Reading text
Timeline Cache (Redis) stores pre-computed home timelines as sorted lists of tweet IDs per user. Each list holds ~800 recent tweet IDs (not full objects). Reads hit this cache first; a cache miss triggers a slower rebuild from the tweet store.

Hydration Cache (Redis) stores full tweet objects, keyed by tweet ID. When the read API fetches tweet IDs from the timeline cache, it hydrates them in a parallel batch from this cache, falling back to the tweet store. This separates "what is in your feed" from "what does each tweet contain," allowing engagement counts to update without invalidating timelines.

Notification Gateway handles real-time delivery to connected clients via a persistent connection protocol (WebSocket or Server-Sent Events). When the fan-out service writes to a follower's timeline cache, it also publishes to a per-user notification topic; the gateway pushes this signal to any active client connection. Mobile clients without an active connection receive a platform push notification — APNs for iOS, FCM for Android — which wakes the app to fetch the delta from the feed service.

Architectural rationale

Why Cassandra for the tweet store? Database choice ›

The tweet store has one dominant access pattern: range scans by user_id ordered by tweet_id (time). Cassandra's partition key + clustering column model serves this exactly. Writes are append-only (tweets are immutable once published), which plays to Cassandra' s LSM-tree write path. Multi-DC replication gives geographic durability without a separate replication layer.

TradeoffCassandra sacrifices strong consistency (eventual by default). Tweet reads are idempotent and can tolerate brief staleness. But operations that require strict ordering across partitions — such as checking a global trend — are awkward.

Data listing
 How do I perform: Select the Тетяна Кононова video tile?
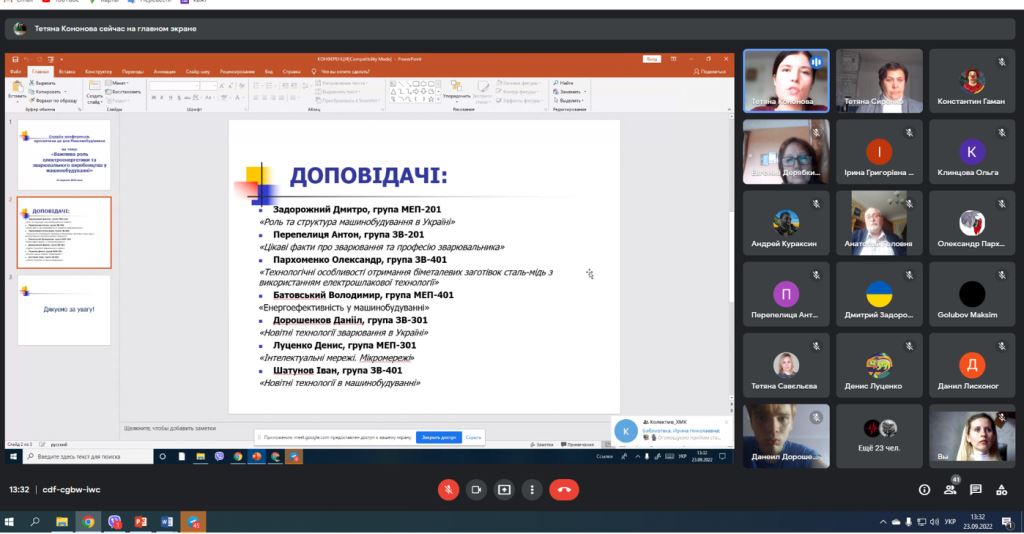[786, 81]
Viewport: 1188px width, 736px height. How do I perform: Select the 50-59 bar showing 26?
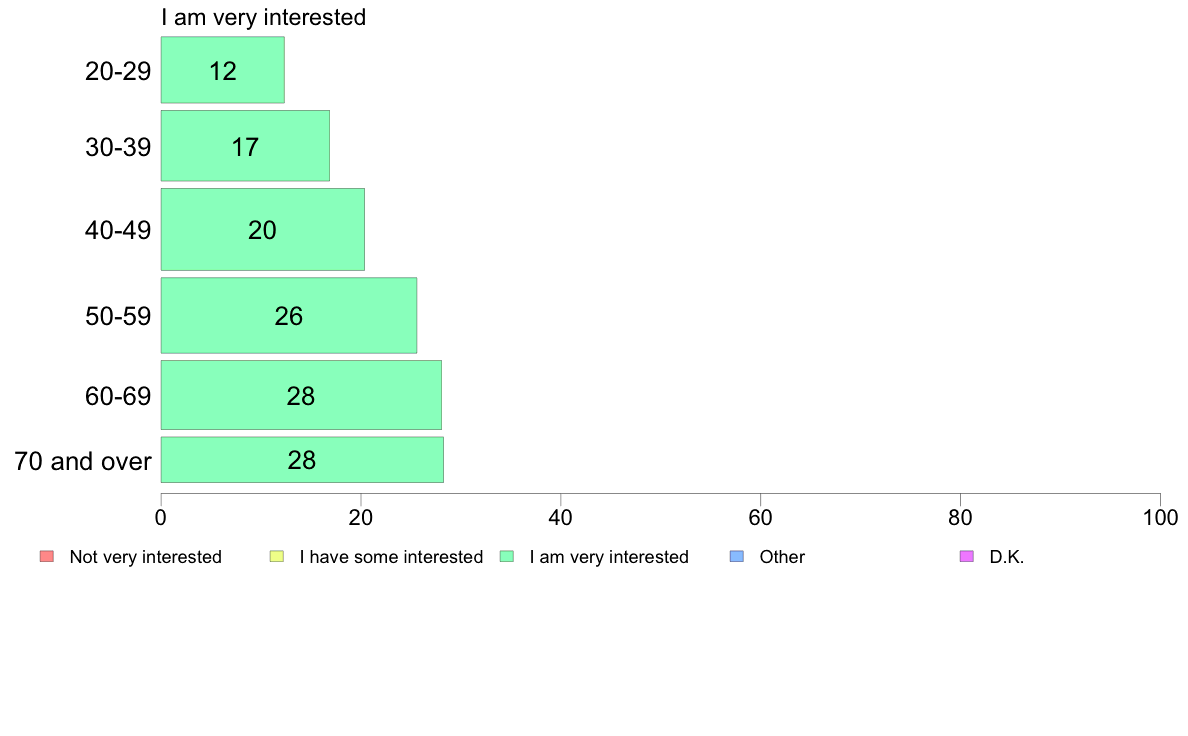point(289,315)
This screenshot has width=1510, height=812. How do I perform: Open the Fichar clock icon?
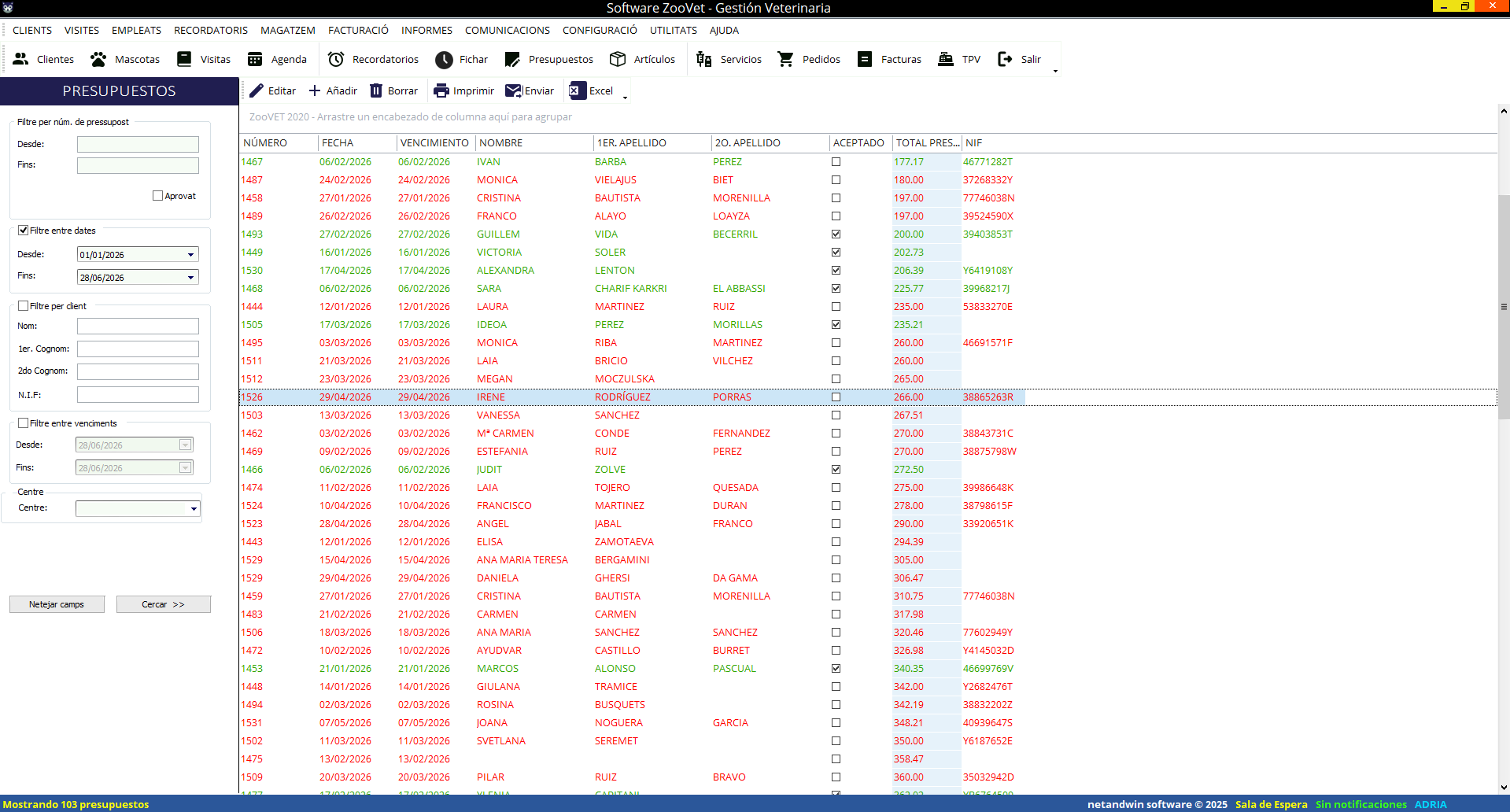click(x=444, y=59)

* * *

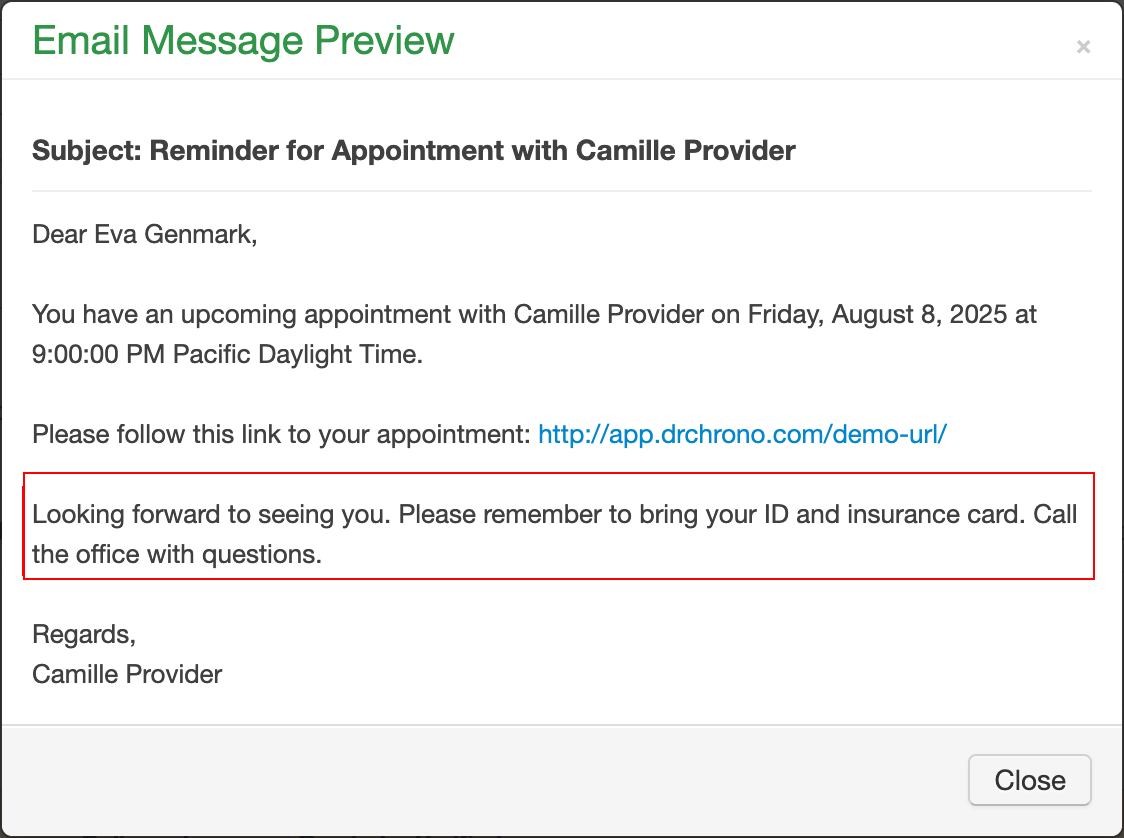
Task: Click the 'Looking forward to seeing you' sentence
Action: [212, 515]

Goal
Continue the text on the feed system design, starting after its last sentence. The lines that come after the system design text were drawn from a different source.

Exercise result
AlternativesMySQL (Twitter's original)DynamoDBGoogle Bigtable

Why separate tweet IDs from tweet objects in cache? Cache design ›

Storing full tweet objects in the timeline cache would mean every like or retweet invalidates the timeline entries for all followers — millions of cache writes per engagement. By separating "timeline = list of IDs" from "hydration cache = tweet objects," engagement updates only touch the hydration cache. Timelines remain stable and cheap to maintain.

TradeoffEvery feed read now requires two cache lookups: one for the timeline, one for object hydration. The hydration step can be parallelised but adds a small latency overhead (~10–20 ms in practice) compared to a single lookup.

Why Kafka between Write API and Fan-out? Durability ›

Without a queue, the write API would need to synchronously fan-out to potentially millions of followers before returning a response — making tweet latency proportional to follower count. Kafka decouples the tweet write (durable, fast) from fan-out (potentially slow, bursty). It also gives fan-out workers the ability to replay events after failures, and absorbs the spike from celebrity tweets without backpressure on the write path.

TradeoffAsynchronous fan-out means followers don't see the tweet instantly — there is a propagation delay. This is typically acceptable (and necessary) but must be acknowledged in §2' s freshness NFR discussion.

AlternativesRabbitMQAWS SQS+SNSGoogle Pub/Sub

Real-world comparison

Decision	This design	Twitter (historical)	Facebook News Feed
Fan-out model	Hybrid push/pull	Hybrid (fan-out on write + celebrity pull)	Primarily fan-out on read (TAO graph)
Timeline store	Redis sorted sets	Redis lists (Flock timeline)	Ranked feed server (in-memory)
Tweet/post store	Cassandra	Manhattan (custom key-value store)	MySQL + Haystack (object storage for media)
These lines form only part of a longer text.